First researchers will explore how the brain’s neuronal circuits process information, starting with worms, flies and mice — an effort that could take years. As investigators delve into new areas, they will need new tools, says Rubin. Therefore, researchers will simultaneously work on developing new imaging tools because, he says, “Some of the technical tools we need don’t exist. We’re trying to build those.”

By the summer of 2007, some 200 researchers are expected to work at Janelia Farm. The number is expected to grow to 400 in the next three or four years.

The campus’ 96-room hotel has rooms on only one side of a curved, glass corridor — designed so that all rooms face the site’s natural setting. There’s even a bit of history. The Georgian-style manor house of the previous owners, Vinton and Robert Pickens, is listed on the National Register of Historic Places, and still sits on the property.
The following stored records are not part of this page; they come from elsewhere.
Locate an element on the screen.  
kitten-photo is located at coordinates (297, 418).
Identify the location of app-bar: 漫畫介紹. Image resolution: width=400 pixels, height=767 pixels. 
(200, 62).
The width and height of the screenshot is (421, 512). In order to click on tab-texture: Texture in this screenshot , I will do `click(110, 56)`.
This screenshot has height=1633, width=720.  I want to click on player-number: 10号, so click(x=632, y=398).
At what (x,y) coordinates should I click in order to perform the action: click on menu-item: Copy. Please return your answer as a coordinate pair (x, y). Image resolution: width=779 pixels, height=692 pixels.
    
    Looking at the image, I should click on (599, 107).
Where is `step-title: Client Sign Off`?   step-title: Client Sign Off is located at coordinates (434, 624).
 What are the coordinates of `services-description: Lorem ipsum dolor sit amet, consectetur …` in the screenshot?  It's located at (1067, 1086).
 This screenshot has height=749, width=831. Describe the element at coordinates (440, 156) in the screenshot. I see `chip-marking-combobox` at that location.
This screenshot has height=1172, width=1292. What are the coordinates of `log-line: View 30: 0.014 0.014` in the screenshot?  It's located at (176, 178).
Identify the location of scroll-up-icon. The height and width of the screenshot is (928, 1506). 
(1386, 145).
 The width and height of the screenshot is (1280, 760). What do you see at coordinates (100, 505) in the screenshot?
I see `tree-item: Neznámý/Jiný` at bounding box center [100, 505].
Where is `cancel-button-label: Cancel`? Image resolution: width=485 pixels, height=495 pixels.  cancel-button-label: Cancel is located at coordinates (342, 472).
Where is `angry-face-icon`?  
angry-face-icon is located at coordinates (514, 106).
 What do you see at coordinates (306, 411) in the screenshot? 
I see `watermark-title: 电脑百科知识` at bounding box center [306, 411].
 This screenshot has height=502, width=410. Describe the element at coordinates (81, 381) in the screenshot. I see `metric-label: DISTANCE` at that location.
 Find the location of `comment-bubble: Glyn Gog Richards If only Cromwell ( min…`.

HHMI purchased the farm in 2000, and construction began in 2003. The farm got its name from the names of the Pickens’ daughters, Jane and Cornelia. Rubin says the name’s a keeper because it doesn’t limit the research or pigeonhole the scientists. “If we call it The Brain Scientists Institute, after 30 years we might work on something else.” Keeping the farm’s moniker leaves the door open to study the next big question, whatever that might be.

Project: Janelia Farm Research Center
Owner/Developer: Howard Hughes Medical Institute
Cost: $500 million
Architect: Rafael Viñoly Architects PC
General contractor: Turner Construction Co.